Les meetings se succèdent devant l'usine, avec la présence des députés communistes Lozeray et Cherrier. Rien n'y fait, et c'est la liquidation de la société. Le départ en vacances des employés au mois d'août est un point de non-retour. L'aventure de l'aéronautique à Bourges semble bien être terminée en cette fin de décennie.

Les actions de reconversion du milieu industriel

Ayant comme beaucoup de décideurs du département observé la baisse des activités d'armement, les responsables municipaux recherchent des solutions, car cette fois, la mono industrie, qui a fait l'économie locale à un haut niveau est bien condamnée.
Les solutions ne sont pas simples, la première solution des élus de la Ville, c'est la " Diversification ". Il faut remplacer les productions militaires dans les différentes usine locales, par des fabrications civiles. Une fois encore, comme en 1918 et en 1945, la diversification pour produire des objets civils est un échec. Pourtant Aérospatiale, avec la forte personnalité de son directeur Daniel Dubreuil développe un secteur "diversification" appelé " affaires nouvelles" qui met au point plusieurs équipements, mais la réussite n'est pas, une fois encore au rendez-vous.
Jean Claude Sandrier,
avec beaucoup de persévérance, va inciter toutes les actions d'études, de réflexion, de création d'associations, au niveau local, ou avec d'autres villes en Europe, comme La Spézia ou Palencia, mais ces structures souvent d'origine étatique ou publiques n'attirent pas les industriels, seuls capables de créer de vrais emplois.
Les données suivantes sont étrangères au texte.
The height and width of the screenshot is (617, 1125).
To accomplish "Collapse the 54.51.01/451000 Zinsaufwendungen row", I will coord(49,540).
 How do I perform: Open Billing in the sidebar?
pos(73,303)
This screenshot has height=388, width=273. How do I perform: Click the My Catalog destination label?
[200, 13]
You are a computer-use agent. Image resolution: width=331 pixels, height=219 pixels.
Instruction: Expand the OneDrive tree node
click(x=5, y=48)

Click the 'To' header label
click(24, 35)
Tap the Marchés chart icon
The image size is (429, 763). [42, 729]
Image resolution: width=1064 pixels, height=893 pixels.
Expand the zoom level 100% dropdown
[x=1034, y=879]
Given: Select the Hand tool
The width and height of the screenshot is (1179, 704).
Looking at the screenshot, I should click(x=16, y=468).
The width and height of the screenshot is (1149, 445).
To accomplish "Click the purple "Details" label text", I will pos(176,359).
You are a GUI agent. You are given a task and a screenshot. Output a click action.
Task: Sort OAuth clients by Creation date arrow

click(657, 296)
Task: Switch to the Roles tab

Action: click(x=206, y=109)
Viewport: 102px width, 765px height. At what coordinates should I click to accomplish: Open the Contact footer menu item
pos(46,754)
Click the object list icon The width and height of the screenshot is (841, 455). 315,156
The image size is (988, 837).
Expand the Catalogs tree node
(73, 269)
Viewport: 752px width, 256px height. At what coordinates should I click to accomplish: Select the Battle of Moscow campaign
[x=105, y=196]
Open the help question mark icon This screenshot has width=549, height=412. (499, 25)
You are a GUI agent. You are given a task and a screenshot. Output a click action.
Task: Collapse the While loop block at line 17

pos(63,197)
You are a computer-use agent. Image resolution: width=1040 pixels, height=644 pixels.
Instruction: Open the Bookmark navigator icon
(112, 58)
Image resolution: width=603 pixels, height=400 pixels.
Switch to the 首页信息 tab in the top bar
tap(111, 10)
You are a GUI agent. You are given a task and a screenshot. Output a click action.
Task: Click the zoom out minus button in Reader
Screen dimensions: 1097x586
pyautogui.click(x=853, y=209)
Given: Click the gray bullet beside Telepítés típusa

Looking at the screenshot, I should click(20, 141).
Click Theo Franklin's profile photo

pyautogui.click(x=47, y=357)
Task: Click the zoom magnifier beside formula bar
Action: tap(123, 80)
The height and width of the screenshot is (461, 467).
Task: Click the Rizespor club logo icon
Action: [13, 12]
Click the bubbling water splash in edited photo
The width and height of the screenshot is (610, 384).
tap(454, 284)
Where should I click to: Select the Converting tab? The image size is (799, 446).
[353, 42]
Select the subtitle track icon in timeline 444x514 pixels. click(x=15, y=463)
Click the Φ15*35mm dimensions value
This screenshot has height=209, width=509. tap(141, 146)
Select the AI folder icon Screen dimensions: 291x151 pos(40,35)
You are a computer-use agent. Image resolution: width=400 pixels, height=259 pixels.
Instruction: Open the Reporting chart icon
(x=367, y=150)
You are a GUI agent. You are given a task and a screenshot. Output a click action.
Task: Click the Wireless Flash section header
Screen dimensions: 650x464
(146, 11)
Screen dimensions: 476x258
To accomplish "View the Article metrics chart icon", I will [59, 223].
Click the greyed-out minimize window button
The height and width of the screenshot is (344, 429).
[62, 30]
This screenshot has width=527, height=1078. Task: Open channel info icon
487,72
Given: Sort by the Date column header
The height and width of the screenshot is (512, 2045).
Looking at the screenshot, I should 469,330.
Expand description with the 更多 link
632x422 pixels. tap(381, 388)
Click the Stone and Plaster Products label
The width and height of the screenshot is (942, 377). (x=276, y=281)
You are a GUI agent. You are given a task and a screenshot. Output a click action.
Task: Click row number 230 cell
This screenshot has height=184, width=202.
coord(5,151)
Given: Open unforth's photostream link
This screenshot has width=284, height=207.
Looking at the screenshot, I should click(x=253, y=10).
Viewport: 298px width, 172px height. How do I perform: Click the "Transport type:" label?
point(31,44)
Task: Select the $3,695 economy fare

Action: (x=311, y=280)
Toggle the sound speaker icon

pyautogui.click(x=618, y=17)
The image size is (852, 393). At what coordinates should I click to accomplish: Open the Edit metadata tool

De Décide en Sécure en passant par le Critt et le Siritt, beaucoup d'énergie et de bonne volonté, mais peu de résultat tangible. Seule la prise en compte d'un sujet par un industriel, comme le pôle capteur par la société Auxitrol, ou des laboratoires liés à l'ENSIB ouvrent des pistes. Le reste est fait de beaux discours et de belles parlotes.